Common error messages and their resolution

  • Secure connection could not be established because of SSL problems

    You might see the following error:

      https://git.consult-prodigy.com/Prodigy/databricks_test: Secure connection to https://git.consult-prodigy.com/Prodigy/databricks_test could not be established because of SLL problems
    

    Often this means that you are using a repository that requires special SSL certificates. Check the content of the /databricks/git-proxy/git-proxy.log file on the proxy cluster. If it says that certificate validation failed, then you must add the certificate of authority to the system certificate chain. First, extract the root certificate (using the browser or other option) and upload it to DBFS. Then, edit the Git folders Git Proxy cluster to use the GIT_PROXY_CA_CERT_PATH environment variable to point to the root certificate file. For more information about editing cluster environment variables, see Environment variables.

    After you have completed that step, restart the cluster.

  • Failure to clone repository with error "Missing/Invalid Git credentials"

    First, check that you have configured your Git credentials in User Settings.

    You might encounter this error:

      Error: Invalid Git credentials. Go to User Settings -> Git Integration and check that your personal access token or app password has the correct repo access.
    

    If your organization is using SAML SSO, make sure the token has been authorized (this can be done from your Git server's Personal Access Token (PAT) management page).

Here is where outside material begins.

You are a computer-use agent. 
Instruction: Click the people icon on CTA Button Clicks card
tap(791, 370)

Frequently asked questions

What are the security implications of the Git server proxy?

The most important things to know are:

  • Proxying does not affect the security architecture of your Databricks control plane.
  • You can only have one Git proxy server cluster per workspace.

Yes. In the current release, your Azure Databricks workspace does not differentiate between proxied and non-proxied repos.

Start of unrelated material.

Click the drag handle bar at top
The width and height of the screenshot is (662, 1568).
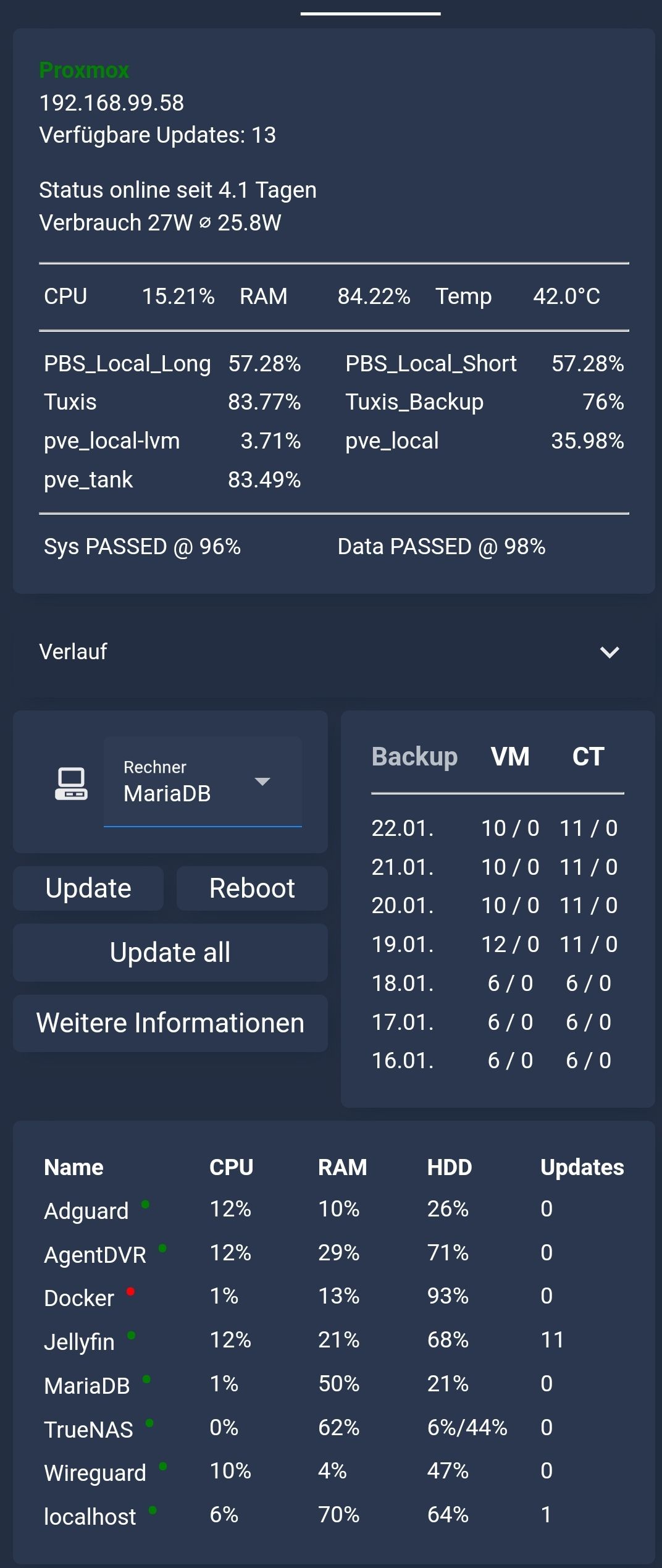pyautogui.click(x=371, y=13)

Does the Git proxy feature work with other Git enterprise server providers?

Databricks Git folders supports GitHub Enterprise, Bitbucket Server, Azure DevOps Server, and GitLab self-managed. Other enterprise Git server providers should work as well if they conform to common Git specifications.

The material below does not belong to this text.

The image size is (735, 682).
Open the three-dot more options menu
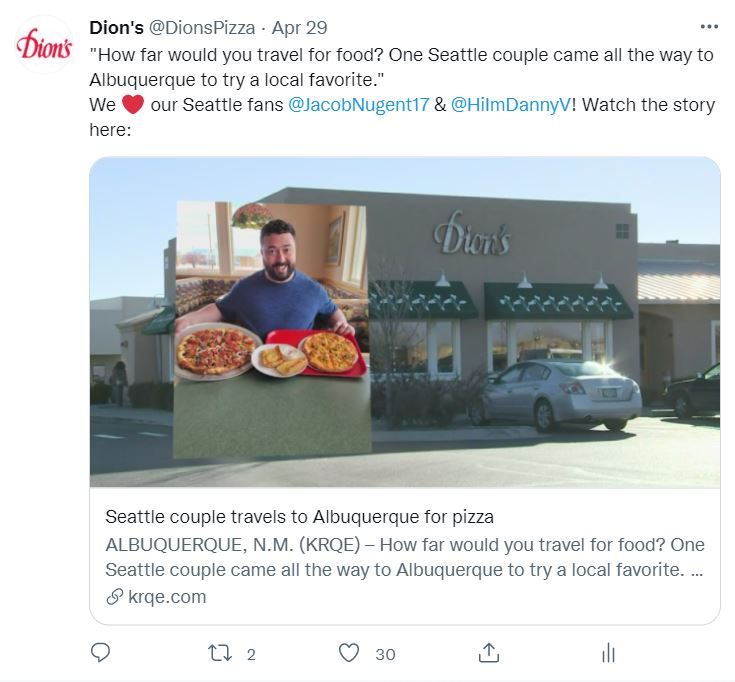709,27
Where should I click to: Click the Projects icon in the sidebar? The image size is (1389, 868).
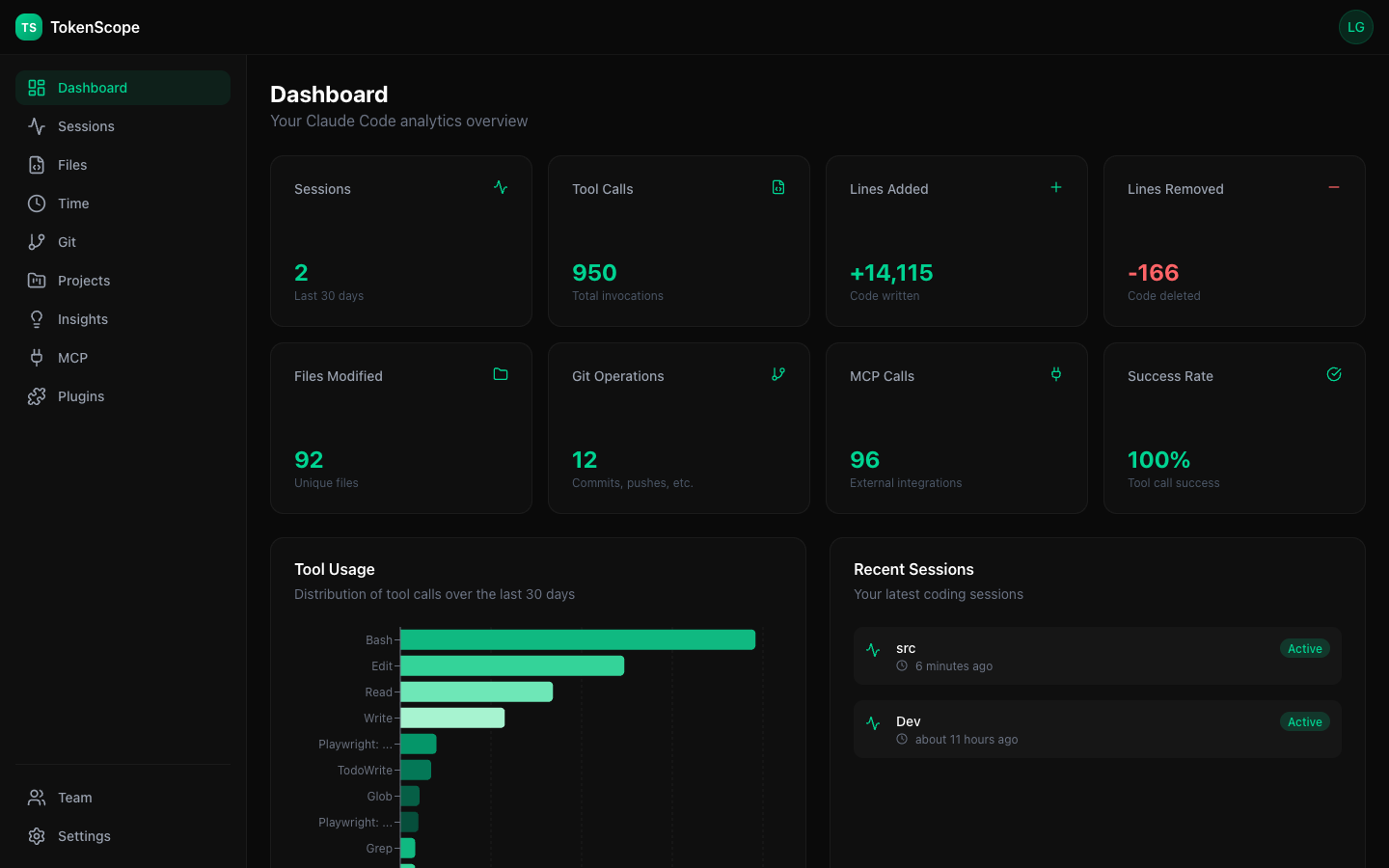click(36, 280)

Do Databricks Git folders support GPG signing of commits?

No.

Do Databricks Git folders support SSH transport for Git operations?

No. Only HTTPS is supported.

Is the use of a non-default HTTPS port on the Git server supported?

Currently, the enablement notebook assumes that your Git server uses the default HTTPS port 443. You can set the environment variable GIT_PROXY_CUSTOM_HTTP_PORT to overwrite the port value with a preferred one.

Can you share one proxy for multiple workspaces or do you need one proxy cluster per workspace?

You need one proxy cluster per Azure Databricks workspace.

Does the proxy work with legacy single-notebook versioning?

No, the proxy does not work with legacy single-notebook versioning. Users must migrate to Databricks Git folders versioning.

Can Databricks hide Git server URLs that are proxied? Could users enter the original Git server URLs rather than proxied URLs?

Yes to both questions. Users do not need to adjust their behavior for the proxy. With the current proxy implementation, all Git traffic for Databricks Git folders is routed through the proxy. Users enter the normal Git repo URL such as https://git.company.com/org/repo-name.git.

How often will users work with the Git URLs?

Typically a user would just add the Git URL when they create a new repo or check out an existing repo that they have not already checked out.

Does the feature transparently proxy authentication data to the Git server?

Yes, the proxy uses the user account's Git server token to authenticate to the Git server.

Is there Databricks access to Git server code?

The Azure Databricks proxy service accesses the Git repository on the Git server using the user-provided credential and synchronizes any code files in the repository with the repo. Access is restricted by the permissions specified in the user-provided personal access token (PAT).